Monday, March 24, 2014

Exploring the Darker Side of Pretty Dark Nothing




“Everyone is a moon, and has a dark side which he never shows to anybody.” ― Mark Twain


I don’t remember when they started—the dreams of faceless entities, of black figures standing by my bed whispering in the deep shadows of my childhood room. Sometimes I would wake from their dark grasp and find my six-year-old self standing at the end of my parent’s bed, or in the kitchen, or walking down the hallway. Other times I would suffer from sleep paralysis, trapped between dream and reality, a scream trapped in my throat.

Some nights, fear gripped me so tight I thought my lungs were being crushed under the weight of it. Books kept me company, kept me awake, kept me from falling into the arms of the monsters waiting for me on the other side of sleep as I huddled under the covers with a flashlight, stuffed animals standing guard around my bed.

A bible stayed tucked beneath my pillow, a cross around my neck, anything to ward off the evil stalking my dreams. The darkness both terrified and fascinated me and as I grew, I found myself drawn to all the shadowy terror my dreams were made of.

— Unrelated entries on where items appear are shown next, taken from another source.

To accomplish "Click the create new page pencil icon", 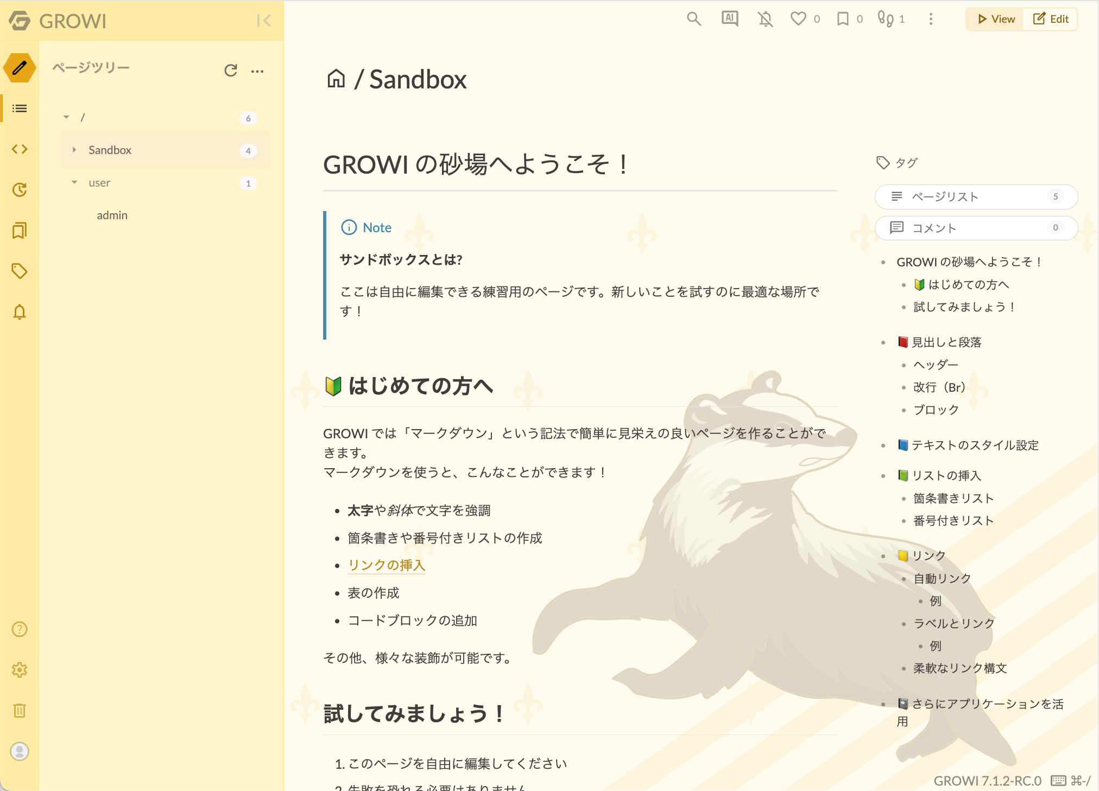I will [20, 68].
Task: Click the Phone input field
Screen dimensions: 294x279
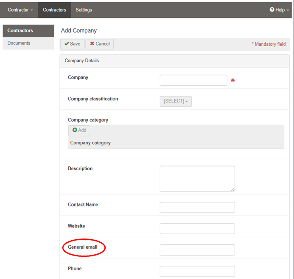Action: coord(197,271)
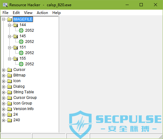Open the File menu
The height and width of the screenshot is (139, 163).
[x=5, y=13]
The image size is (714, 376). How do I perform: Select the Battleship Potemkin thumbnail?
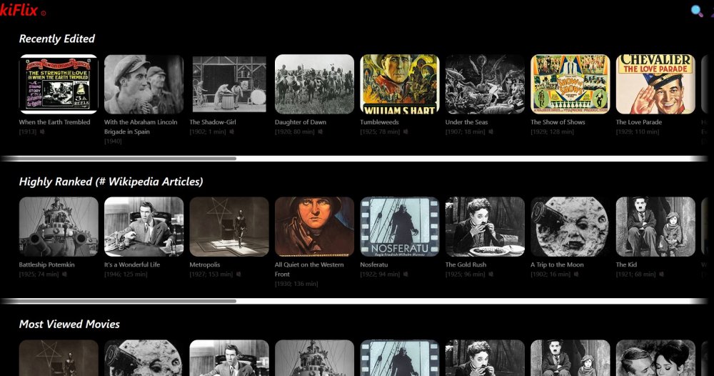point(59,227)
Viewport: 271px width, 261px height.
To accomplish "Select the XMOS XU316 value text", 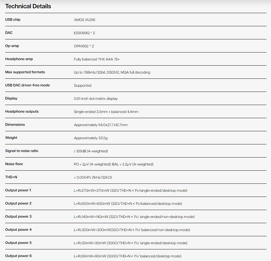I will (x=85, y=20).
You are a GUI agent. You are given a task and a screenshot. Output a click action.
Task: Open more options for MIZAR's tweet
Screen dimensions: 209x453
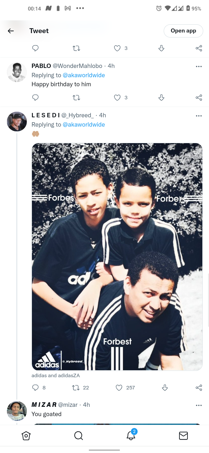[199, 405]
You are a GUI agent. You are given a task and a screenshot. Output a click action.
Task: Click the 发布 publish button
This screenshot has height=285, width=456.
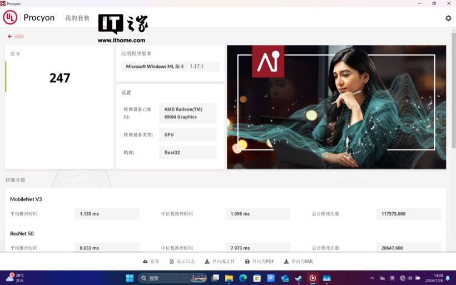tap(151, 262)
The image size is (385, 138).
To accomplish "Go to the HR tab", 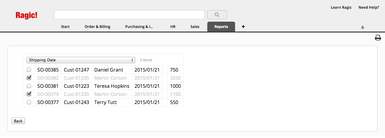I will (173, 26).
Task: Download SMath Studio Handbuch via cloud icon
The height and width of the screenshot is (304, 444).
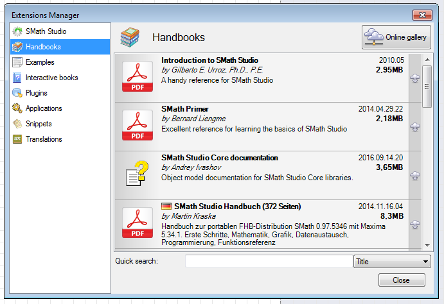Action: coord(414,224)
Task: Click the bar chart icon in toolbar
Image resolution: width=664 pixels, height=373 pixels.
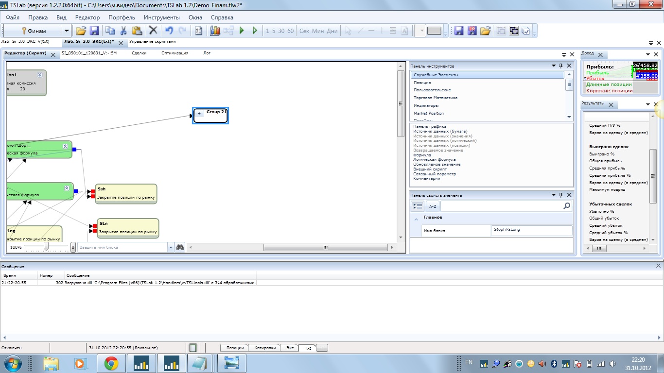Action: coord(215,31)
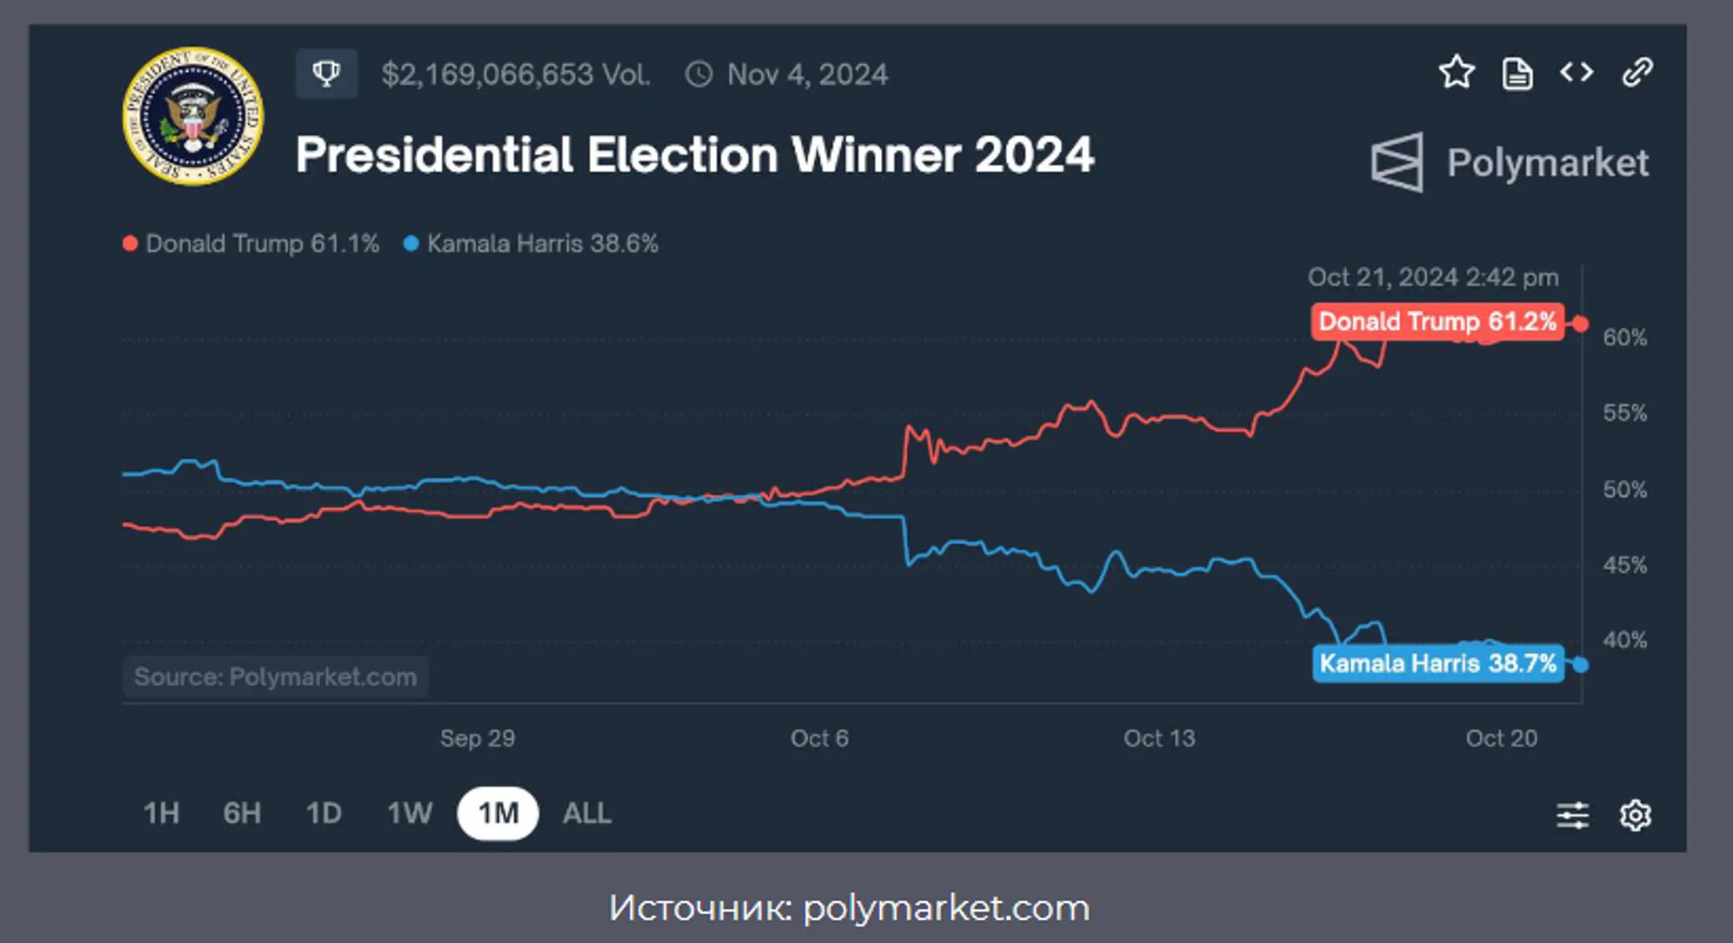
Task: Show ALL time history on chart
Action: point(586,814)
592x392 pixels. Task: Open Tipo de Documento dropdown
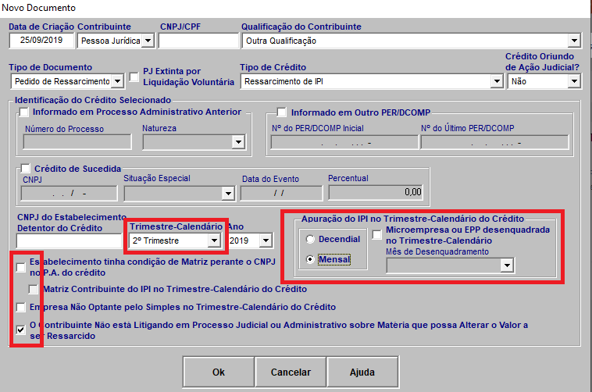117,80
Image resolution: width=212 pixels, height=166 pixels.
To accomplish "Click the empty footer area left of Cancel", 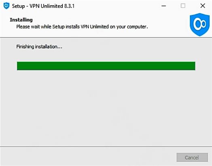I will (88, 157).
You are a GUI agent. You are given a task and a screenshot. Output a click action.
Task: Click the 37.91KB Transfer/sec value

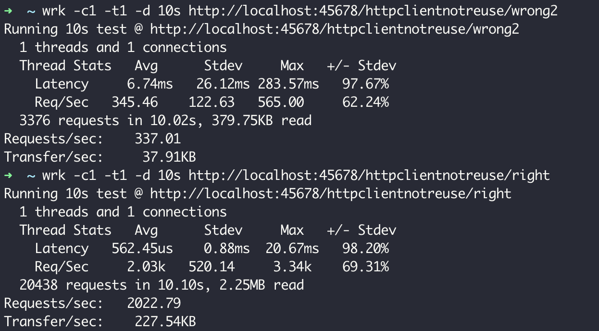click(169, 157)
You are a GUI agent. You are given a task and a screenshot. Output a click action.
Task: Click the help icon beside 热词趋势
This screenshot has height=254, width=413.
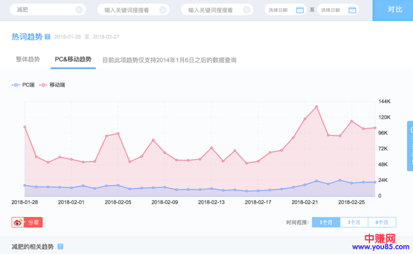[47, 37]
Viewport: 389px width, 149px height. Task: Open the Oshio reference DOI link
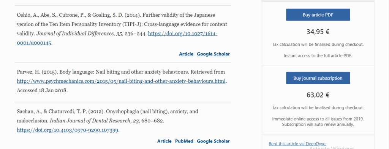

Childhood stories were replaced with novels by Christopher Pike, Dean Koontz, Stephen King, Lois Duncan, and V.C.Andrews. My mother would often catch me reading non-fiction about the occult, hauntings, demons, tarot, spirit boards, anything mystical, but she never made me feel ashamed of my obsession. Perhaps she sensed I was seeking a way to make sense of it all, to rationalize the irrational. For how can you recognize the light if you don’t understand the darkness?

The more I shined a light on my darkness, the quicker the nightmares faded. I still don’t understand what caused them or what they meant, but one day they no longer held power over me. The fear may be gone, but the shadows of those nightmares have never truly left me. I guess it’s not surprising that those experiences, so vividly etched upon my imagination and tightly twined around my soul, would find their way into my own writing. With the sun watching my back and the darkness in front of me, I delved into the world of the tainted, broken, haunted — first with short stories and dark poetry and then into the novel that would become my debut, Pretty Dark Nothing.

In Pretty Dark Nothing, I wanted to write about a girl facing her own darkness. What would happen if her nightmares manifested in her reality and she was the only one who could see them? How would fear, the self-awareness that what she was seeing might be real, but shouldn’t be, affect her everyday life, her relationships, her ability to trust herself, to trust others, and to make decisions.

I chose demons as metaphors for the darkness that lives inside all of us, the personification of that still small voice inside that perpetuates negative thought and twists the truth. They feed on the darkness living inside humans and exploit and magnify the insecurities and self-doubt they find and use it to gain power and create chaos.

While I’ve never seen a live demon, I hope my night terrors have been put to good use, to create a story rich in creepy atmosphere and emotional brokenness. I admit that at times it’s been terrifying to conjure up old nightmares and pick at the scars of fear left on my psyche, to bleed some of my own darkness onto the page, but watching Quinn fight demons helped me remember to always be wary of my own.